I turn to the outlet that works best for me. I put on heavy layers, lace up my shoes, and head out into the cold morning for a mind-clearing run. It works. For the time being, I can concentrate on my breathing and form, pushing for that extra mile to extend the therapy session as long as possible. Finished, exhausted and sweaty, I take a hot shower. The heat in the water gets my mind racing again, this time a few thousand miles east.
It's late Christmas afternoon in the desert of Afghanistan. The wind is fierce, and the hot sun beats down on the sandstorm-covered hangers and tents that sporadically spot the desert floor. Sand may mask the area, but I know what's underneath.
Our soldiers are there, enjoying their holiday as best they can. They sit around the barracks and exchange stories with each other about how Aunt Janice always stands near the mistletoe at the family Christmas party. It cheers them up, and I'm sure they know their families miss them and pray for them each day. Their country is proud of them and wishes them speedy return. I feel sorrow that they can't be over here with us, with their families.
Dressed and hungry, I join my family for a pancake breakfast. All are cheery and talkative. Mom notices that I'm not my usual social self, asks what's wrong. Nothing, I respond. I'm just tired from my jog. I don't tell her that I just can't get into the mood. I imagine other breakfast tables where there's an empty chair, and an empty silence. It's hard to laugh and celebrate in these households.
I feel helpless, though surely in not as strong a way as the people I've been thinking of. What can I do to make their pain go away, to ease my mind? I don't feel like opening presents, like going to the movies with the whole family, or playing cards with my brothers after mom and dad go to bed. It's just not fair. Not fair that everyone can't have an ideal Christmas, and not fair that I can't let myself enjoy mine; after all, my family has nothing to mourn.
Dad starts the post-breakfast, pre-present exchange devotional reading. No room in the inn, wise men bearing gifts, God's greatest gift, et cetera. I've heard it every year, and while not tired of the beautiful story, I listen only half-heartedly.

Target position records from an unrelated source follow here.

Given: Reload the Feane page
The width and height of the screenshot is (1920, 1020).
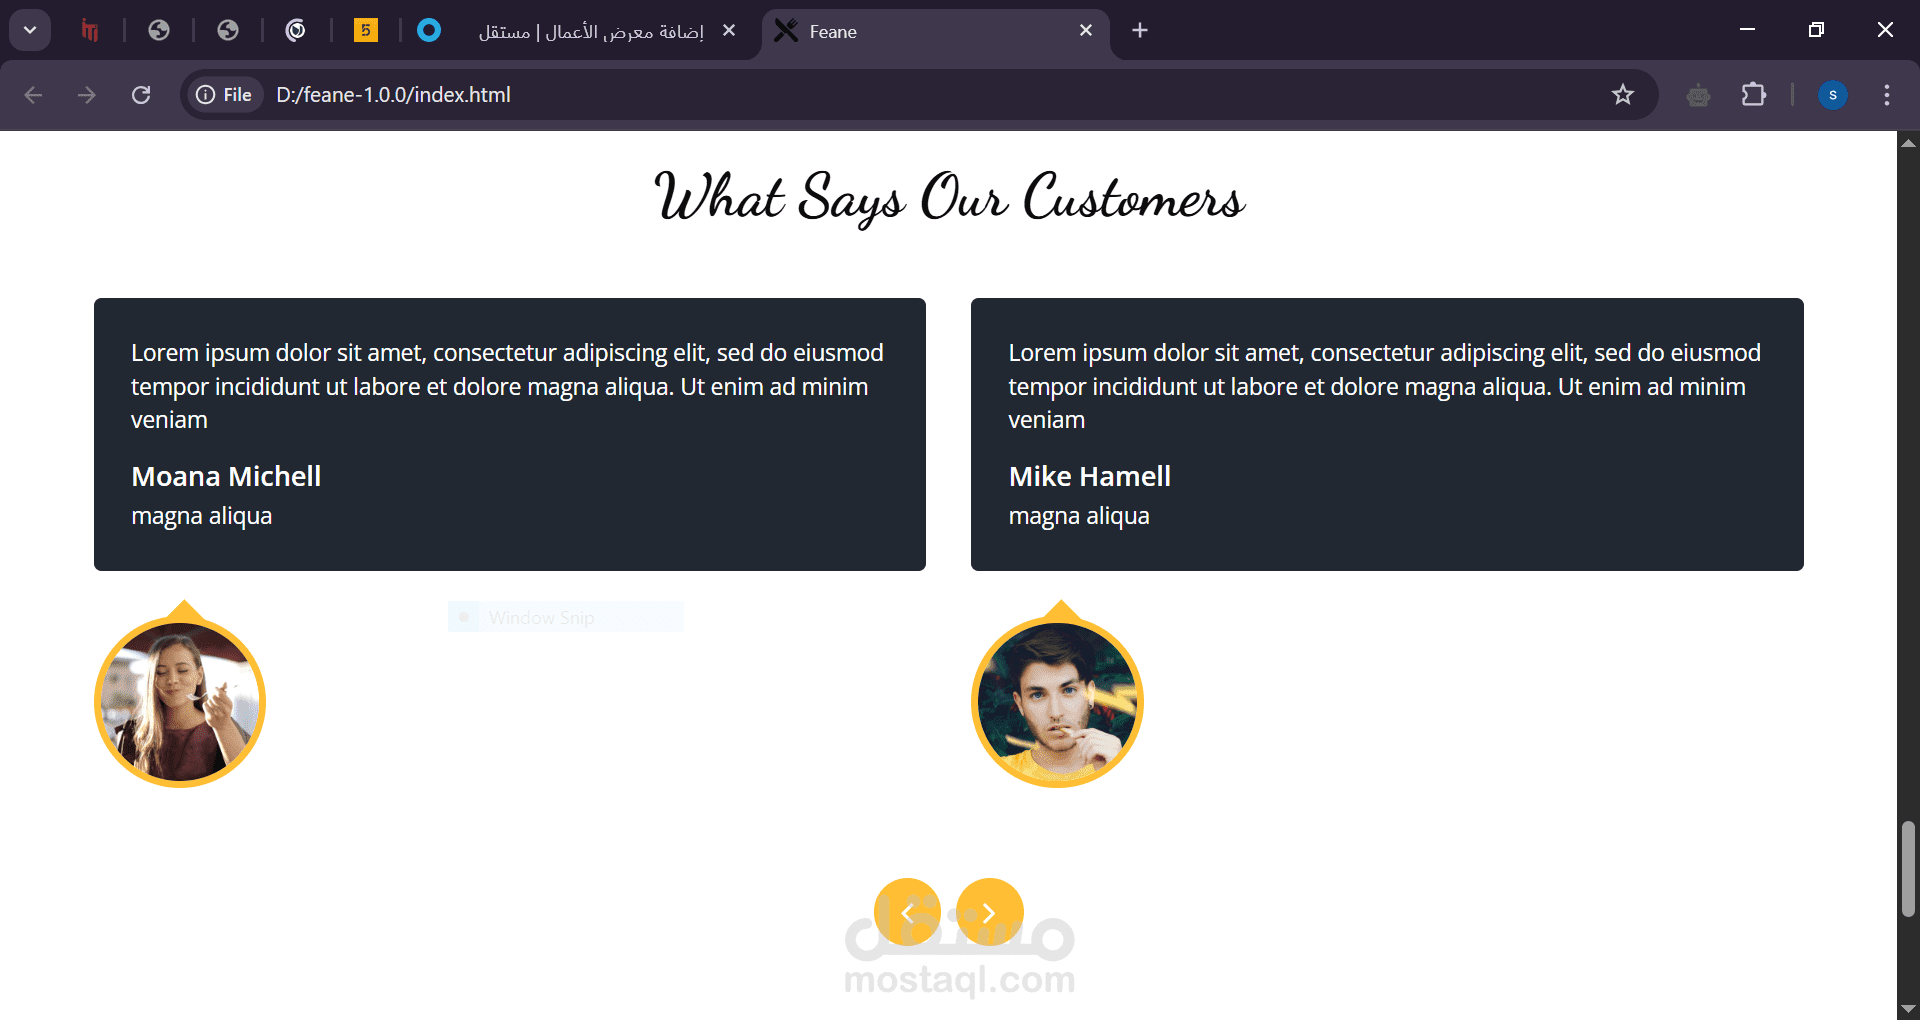Looking at the screenshot, I should point(141,95).
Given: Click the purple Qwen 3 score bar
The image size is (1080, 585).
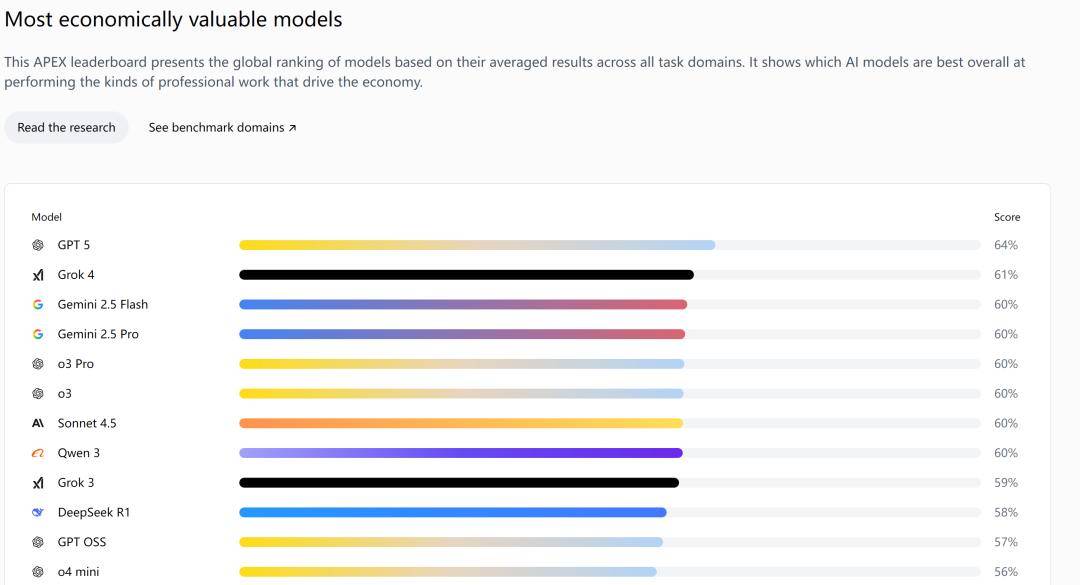Looking at the screenshot, I should [x=460, y=453].
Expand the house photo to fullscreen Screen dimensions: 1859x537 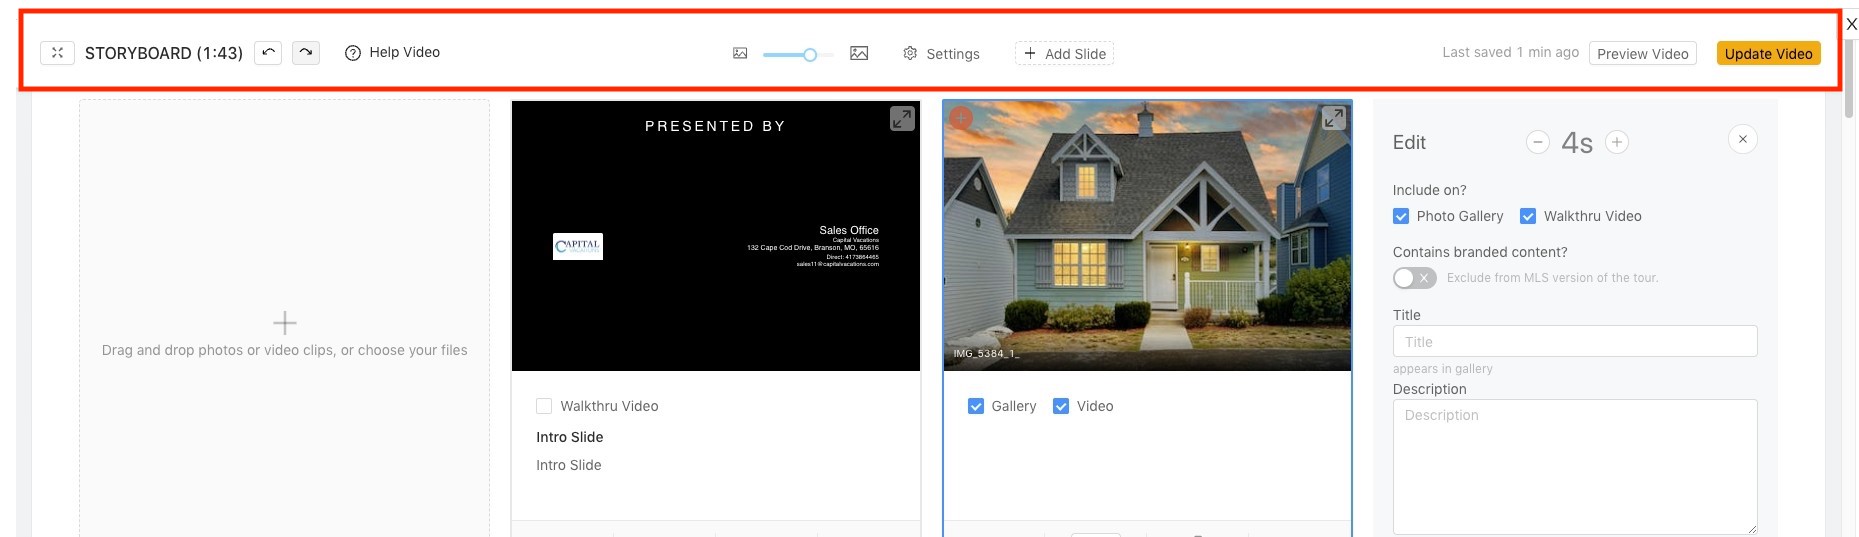tap(1334, 118)
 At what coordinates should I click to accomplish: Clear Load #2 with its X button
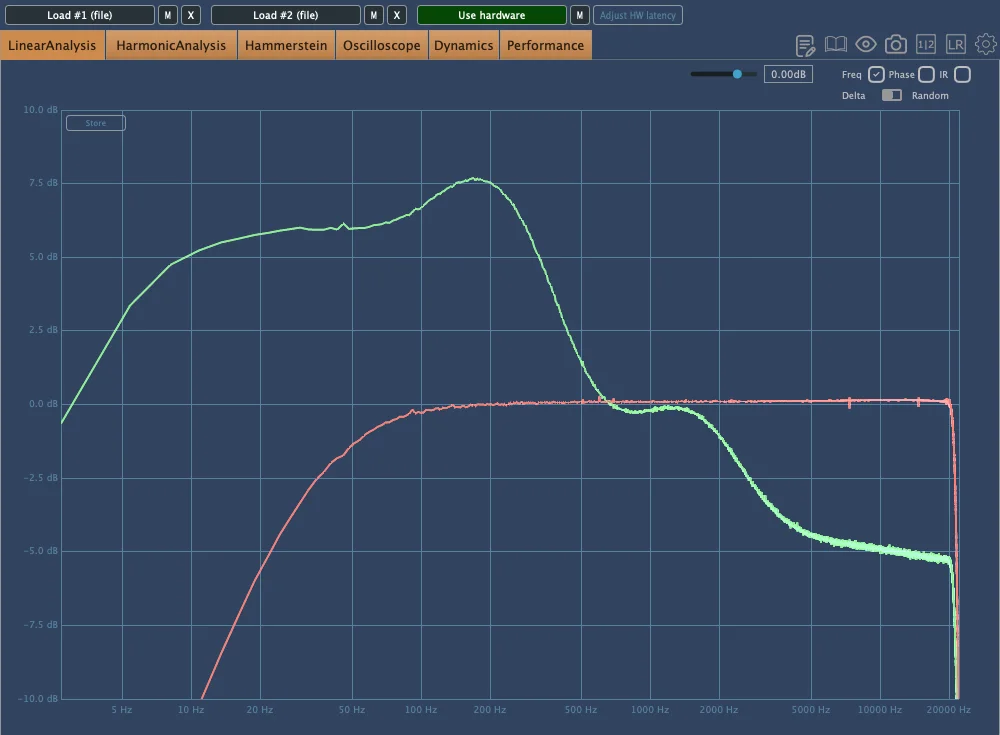click(397, 15)
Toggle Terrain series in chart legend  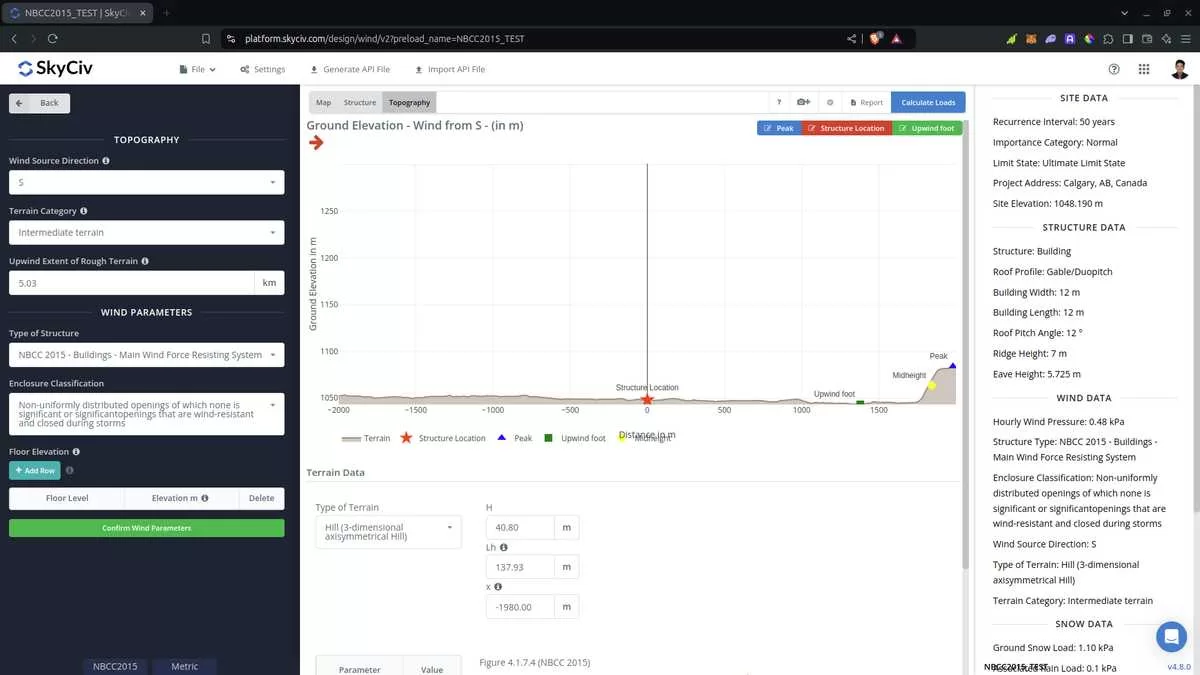pos(366,438)
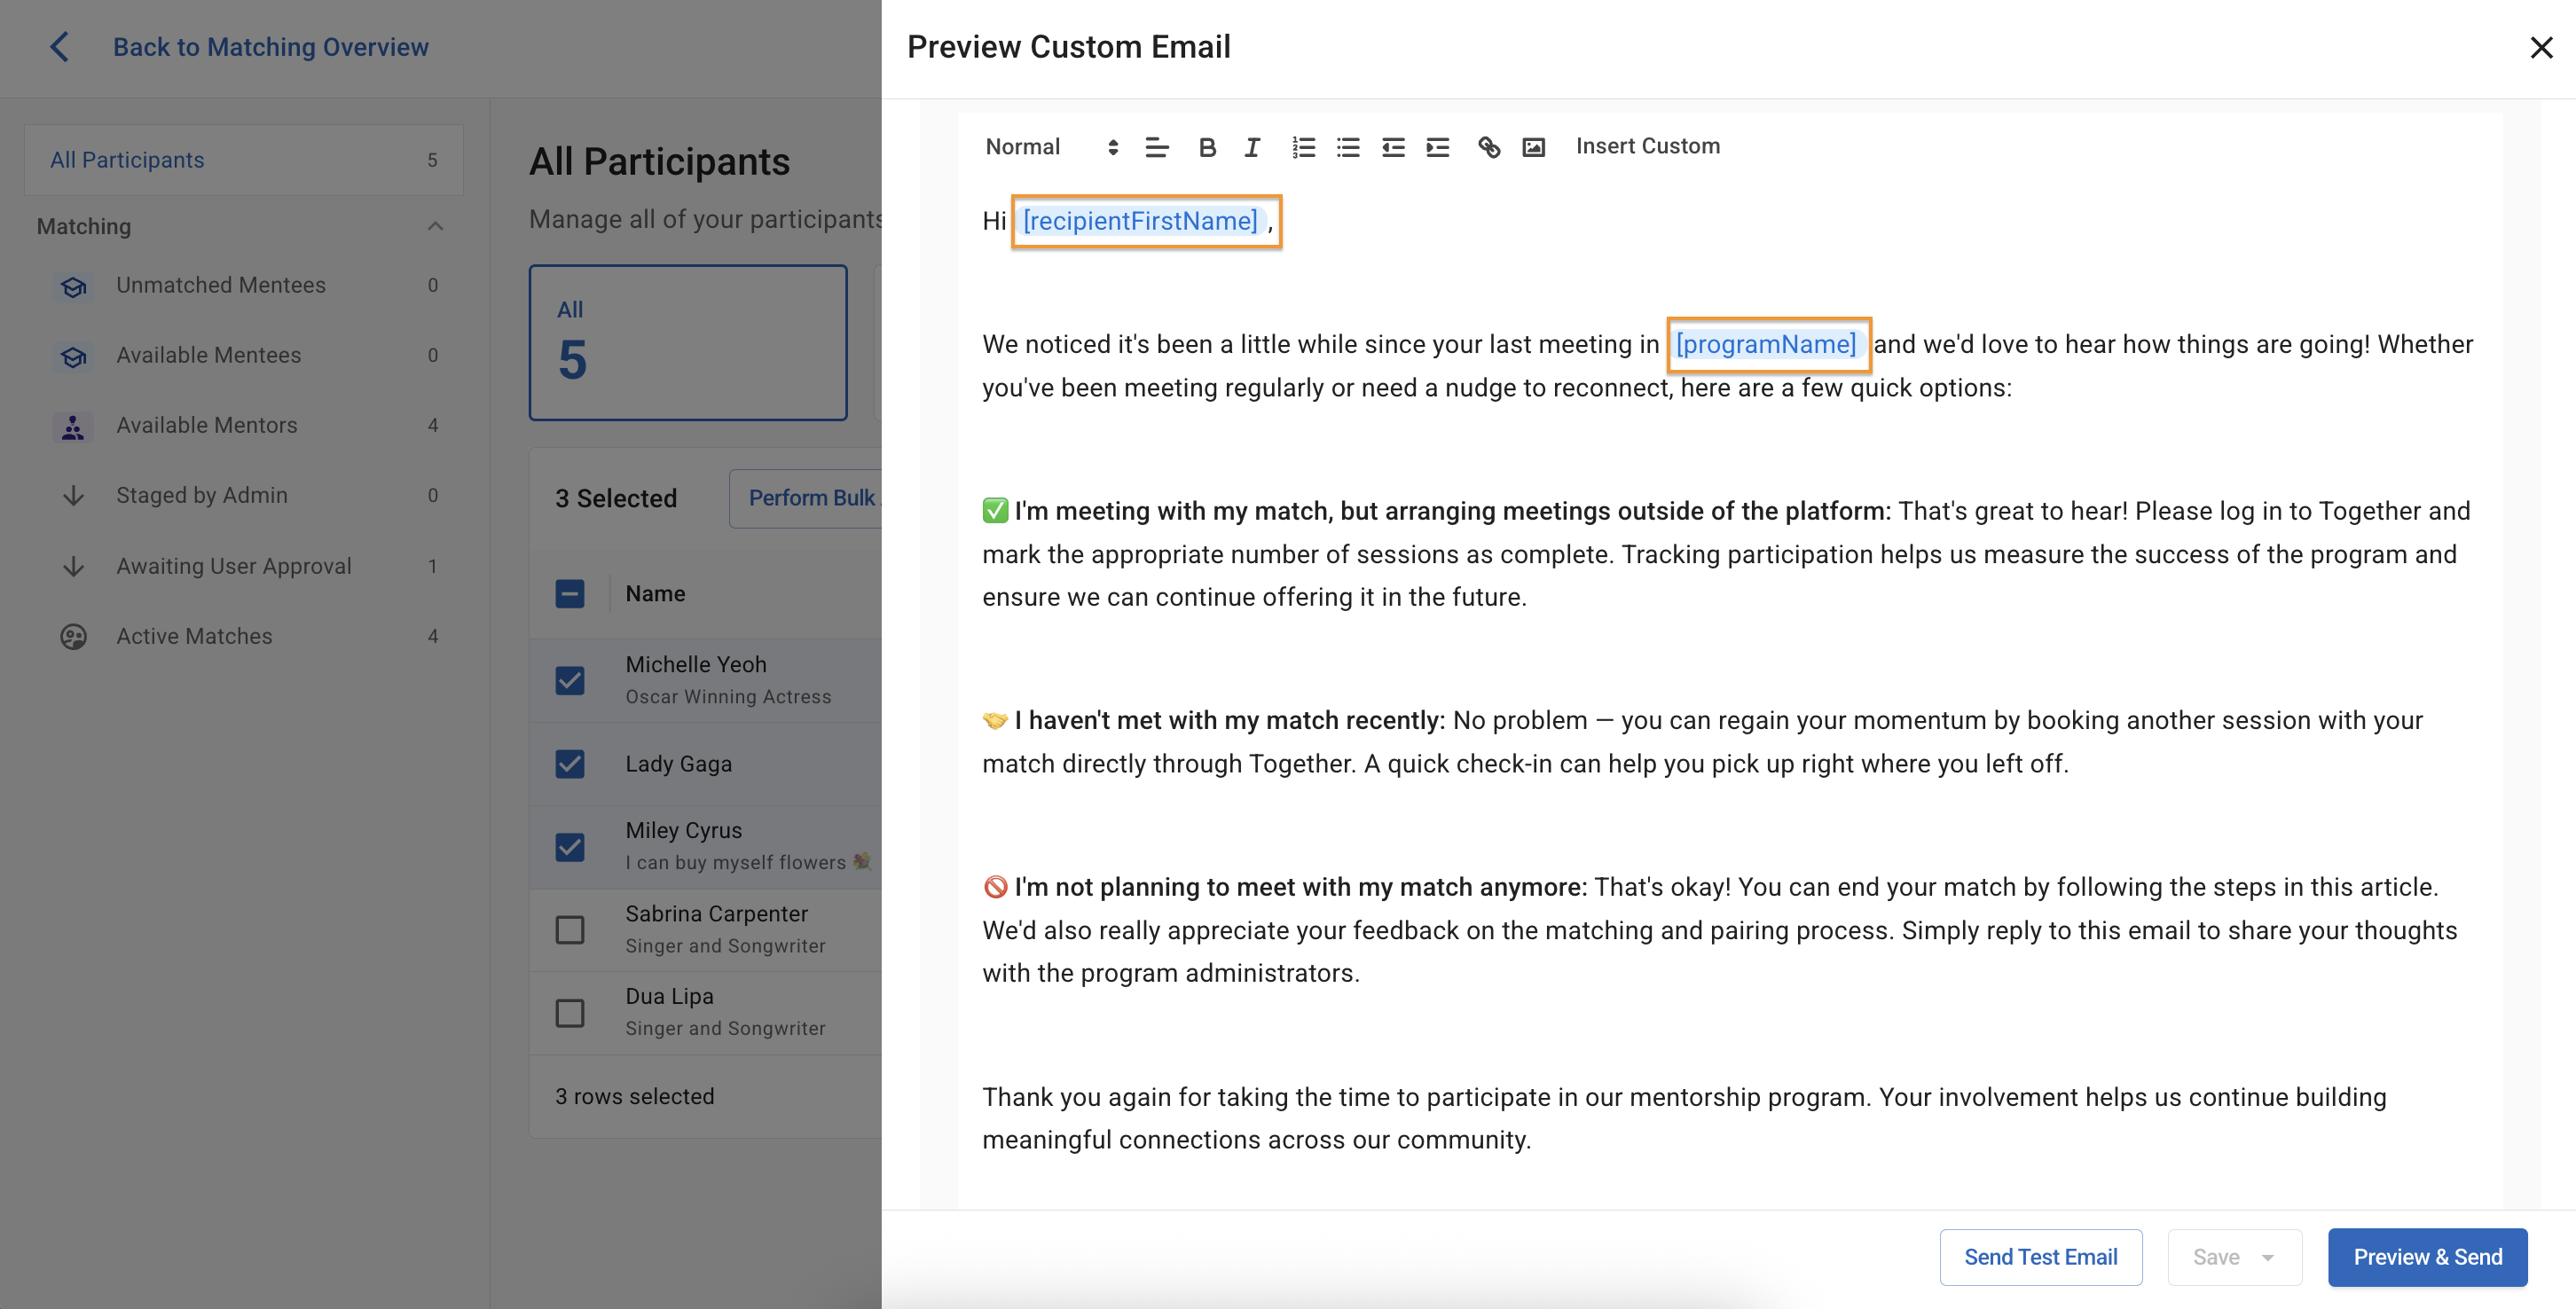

But then, it happens. The part about the shepherds and magi crossing the desert to give their gifts strikes me. They made a long journey just to show that they care, just to see the baby in the manger that would one day embody the purest care. The answer to my holiday question lies in the original Christmas story.
All morning long, I've been upset by thoughts of others who would spend their holiday without a loved one recently lost, or who's fighting halfway around the world. I had a bad feeling their day would be void of love, of caring.
But I was wrong.
The past few months have been filled with more displays of heart than any terrorist or war could take the life out of. An entire nation has felt a unifying sense of care, and, cheesy as it may sound, that is the reason for the season. The care that permeates throughout all religions and all holidays at this time of year embodies what the nation has felt during the past few months, and it won't end when the tree is taken down, or the menorah candles are blown out. We need to extend that care far past the recent tragedy and the happy holiday and keep it a daily part of our lives. That will make even the most grief-stricken family smile.
I smile for the first time this morning, and Mom notices. Did you get all you wanted for Christmas, she asks. Yes, I say, and think to myself that this caring will go on, should go on. That is all I want for Christmas.